## [EXERCISE]
Print the records below verbatim.

◆ ◆ ◆ ◆ ◆ ◆ ◆

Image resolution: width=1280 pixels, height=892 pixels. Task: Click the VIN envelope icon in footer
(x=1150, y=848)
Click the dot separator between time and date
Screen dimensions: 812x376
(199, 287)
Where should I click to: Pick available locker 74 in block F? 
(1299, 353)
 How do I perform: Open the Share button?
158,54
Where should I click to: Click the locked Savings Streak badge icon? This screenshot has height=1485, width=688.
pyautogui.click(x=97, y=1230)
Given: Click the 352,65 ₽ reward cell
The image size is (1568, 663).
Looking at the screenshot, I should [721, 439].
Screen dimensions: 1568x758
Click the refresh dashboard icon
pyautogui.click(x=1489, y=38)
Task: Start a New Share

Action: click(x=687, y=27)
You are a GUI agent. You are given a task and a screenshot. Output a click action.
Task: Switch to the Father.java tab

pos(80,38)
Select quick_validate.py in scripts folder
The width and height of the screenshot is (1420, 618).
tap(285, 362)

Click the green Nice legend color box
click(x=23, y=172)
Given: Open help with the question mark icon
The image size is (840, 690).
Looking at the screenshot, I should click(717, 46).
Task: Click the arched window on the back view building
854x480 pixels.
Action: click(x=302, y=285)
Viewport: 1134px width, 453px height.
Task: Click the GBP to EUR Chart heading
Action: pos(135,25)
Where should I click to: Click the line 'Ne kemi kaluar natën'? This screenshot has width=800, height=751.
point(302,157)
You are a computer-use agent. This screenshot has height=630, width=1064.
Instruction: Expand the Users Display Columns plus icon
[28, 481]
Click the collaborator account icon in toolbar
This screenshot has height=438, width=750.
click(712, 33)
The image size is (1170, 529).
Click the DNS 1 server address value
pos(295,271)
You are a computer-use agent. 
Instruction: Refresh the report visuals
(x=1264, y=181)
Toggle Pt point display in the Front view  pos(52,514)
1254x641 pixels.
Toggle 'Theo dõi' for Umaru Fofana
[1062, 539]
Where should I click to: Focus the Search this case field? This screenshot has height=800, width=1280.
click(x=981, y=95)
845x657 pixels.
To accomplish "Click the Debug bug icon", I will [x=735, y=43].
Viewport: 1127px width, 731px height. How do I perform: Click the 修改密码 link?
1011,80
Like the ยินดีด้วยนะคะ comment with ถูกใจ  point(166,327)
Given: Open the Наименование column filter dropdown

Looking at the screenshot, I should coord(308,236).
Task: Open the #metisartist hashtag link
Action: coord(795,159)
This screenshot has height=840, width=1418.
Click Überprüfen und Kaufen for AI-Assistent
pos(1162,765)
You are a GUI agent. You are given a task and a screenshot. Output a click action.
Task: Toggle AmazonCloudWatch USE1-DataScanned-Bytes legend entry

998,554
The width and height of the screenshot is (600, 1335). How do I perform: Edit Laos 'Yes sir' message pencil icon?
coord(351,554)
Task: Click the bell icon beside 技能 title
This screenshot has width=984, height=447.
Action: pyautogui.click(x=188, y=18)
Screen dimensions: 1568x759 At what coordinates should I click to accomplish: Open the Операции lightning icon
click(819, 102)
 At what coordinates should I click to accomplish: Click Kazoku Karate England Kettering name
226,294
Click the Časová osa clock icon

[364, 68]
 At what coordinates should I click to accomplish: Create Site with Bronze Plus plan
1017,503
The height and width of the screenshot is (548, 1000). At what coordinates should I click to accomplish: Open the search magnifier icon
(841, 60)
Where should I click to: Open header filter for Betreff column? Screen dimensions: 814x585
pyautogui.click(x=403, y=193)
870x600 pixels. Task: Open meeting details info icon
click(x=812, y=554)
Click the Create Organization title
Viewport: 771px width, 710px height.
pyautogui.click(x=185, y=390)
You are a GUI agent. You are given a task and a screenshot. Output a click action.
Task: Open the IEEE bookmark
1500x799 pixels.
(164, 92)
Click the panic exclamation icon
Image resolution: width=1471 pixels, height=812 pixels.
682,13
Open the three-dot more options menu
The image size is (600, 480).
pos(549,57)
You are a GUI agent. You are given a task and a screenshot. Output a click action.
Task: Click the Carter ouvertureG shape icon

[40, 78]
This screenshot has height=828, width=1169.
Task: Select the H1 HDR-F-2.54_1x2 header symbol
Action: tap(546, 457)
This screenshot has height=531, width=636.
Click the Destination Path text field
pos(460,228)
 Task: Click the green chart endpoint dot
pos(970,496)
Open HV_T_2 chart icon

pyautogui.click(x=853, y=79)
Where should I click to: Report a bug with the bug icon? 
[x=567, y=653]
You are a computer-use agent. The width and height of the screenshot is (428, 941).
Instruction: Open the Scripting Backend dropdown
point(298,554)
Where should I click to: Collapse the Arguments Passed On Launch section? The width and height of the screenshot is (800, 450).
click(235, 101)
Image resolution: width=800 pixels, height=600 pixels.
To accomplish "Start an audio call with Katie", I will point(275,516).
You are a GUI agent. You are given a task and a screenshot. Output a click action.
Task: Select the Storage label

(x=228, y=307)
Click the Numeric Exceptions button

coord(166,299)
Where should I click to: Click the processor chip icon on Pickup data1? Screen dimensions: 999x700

◆ ◆ ◆ ◆ ◆ ◆ ◆

## [EXPECTED OUTPUT]
Image resolution: width=1280 pixels, height=892 pixels. Task: Click the VIN envelope icon in footer
(x=1150, y=848)
Click the dot separator between time and date
Screen dimensions: 812x376
(199, 287)
Where should I click to: Pick available locker 74 in block F? 
(1299, 353)
 How do I perform: Open the Share button?
158,54
Where should I click to: Click the locked Savings Streak badge icon? This screenshot has height=1485, width=688.
pyautogui.click(x=97, y=1230)
Given: Click the 352,65 ₽ reward cell
The image size is (1568, 663).
Looking at the screenshot, I should [721, 439].
Screen dimensions: 1568x758
Click the refresh dashboard icon
pyautogui.click(x=1489, y=38)
Task: Start a New Share

Action: click(x=687, y=27)
You are a GUI agent. You are given a task and a screenshot. Output a click action.
Task: Switch to the Father.java tab

pos(80,38)
Select quick_validate.py in scripts folder
The width and height of the screenshot is (1420, 618).
tap(285, 362)

Click the green Nice legend color box
click(x=23, y=172)
Given: Open help with the question mark icon
The image size is (840, 690).
Looking at the screenshot, I should click(717, 46).
Task: Click the arched window on the back view building
854x480 pixels.
Action: click(x=302, y=285)
Viewport: 1134px width, 453px height.
Task: Click the GBP to EUR Chart heading
Action: pos(135,25)
Where should I click to: Click the line 'Ne kemi kaluar natën'? This screenshot has width=800, height=751.
point(302,157)
You are a computer-use agent. This screenshot has height=630, width=1064.
Instruction: Expand the Users Display Columns plus icon
[28, 481]
Click the collaborator account icon in toolbar
This screenshot has height=438, width=750.
click(712, 33)
The image size is (1170, 529).
Click the DNS 1 server address value
pos(295,271)
You are a computer-use agent. 
Instruction: Refresh the report visuals
(x=1264, y=181)
Toggle Pt point display in the Front view  pos(52,514)
1254x641 pixels.
Toggle 'Theo dõi' for Umaru Fofana
[1062, 539]
Where should I click to: Focus the Search this case field? This screenshot has height=800, width=1280.
click(x=981, y=95)
845x657 pixels.
To accomplish "Click the Debug bug icon", I will [x=735, y=43].
Viewport: 1127px width, 731px height. How do I perform: Click the 修改密码 link?
1011,80
Like the ยินดีด้วยนะคะ comment with ถูกใจ  point(166,327)
Given: Open the Наименование column filter dropdown

Looking at the screenshot, I should coord(308,236).
Task: Open the #metisartist hashtag link
Action: coord(795,159)
This screenshot has height=840, width=1418.
Click Überprüfen und Kaufen for AI-Assistent
pos(1162,765)
You are a GUI agent. You are given a task and a screenshot. Output a click action.
Task: Toggle AmazonCloudWatch USE1-DataScanned-Bytes legend entry

998,554
The width and height of the screenshot is (600, 1335). How do I perform: Edit Laos 'Yes sir' message pencil icon?
coord(351,554)
Task: Click the bell icon beside 技能 title
This screenshot has width=984, height=447.
Action: pyautogui.click(x=188, y=18)
Screen dimensions: 1568x759 At what coordinates should I click to accomplish: Open the Операции lightning icon
click(819, 102)
 At what coordinates should I click to accomplish: Click Kazoku Karate England Kettering name
226,294
Click the Časová osa clock icon

[364, 68]
 At what coordinates should I click to accomplish: Create Site with Bronze Plus plan
1017,503
The height and width of the screenshot is (548, 1000). At what coordinates should I click to accomplish: Open the search magnifier icon
(841, 60)
Where should I click to: Open header filter for Betreff column? Screen dimensions: 814x585
pyautogui.click(x=403, y=193)
870x600 pixels. Task: Open meeting details info icon
click(x=812, y=554)
Click the Create Organization title
Viewport: 771px width, 710px height.
pyautogui.click(x=185, y=390)
You are a GUI agent. You are given a task and a screenshot. Output a click action.
Task: Open the IEEE bookmark
1500x799 pixels.
(164, 92)
Click the panic exclamation icon
Image resolution: width=1471 pixels, height=812 pixels.
682,13
Open the three-dot more options menu
The image size is (600, 480).
pos(549,57)
You are a GUI agent. You are given a task and a screenshot. Output a click action.
Task: Click the Carter ouvertureG shape icon

[40, 78]
This screenshot has height=828, width=1169.
Task: Select the H1 HDR-F-2.54_1x2 header symbol
Action: tap(546, 457)
This screenshot has height=531, width=636.
Click the Destination Path text field
pos(460,228)
 Task: Click the green chart endpoint dot
pos(970,496)
Open HV_T_2 chart icon

pyautogui.click(x=853, y=79)
Where should I click to: Report a bug with the bug icon? 
[x=567, y=653]
You are a computer-use agent. The width and height of the screenshot is (428, 941).
Instruction: Open the Scripting Backend dropdown
point(298,554)
Where should I click to: Collapse the Arguments Passed On Launch section? The width and height of the screenshot is (800, 450).
click(235, 101)
Image resolution: width=800 pixels, height=600 pixels.
To accomplish "Start an audio call with Katie", I will point(275,516).
You are a GUI agent. You are given a task and a screenshot. Output a click action.
Task: Select the Storage label

(x=228, y=307)
Click the Numeric Exceptions button

coord(166,299)
Where should I click to: Click the processor chip icon on Pickup data1? Screen dimensions: 999x700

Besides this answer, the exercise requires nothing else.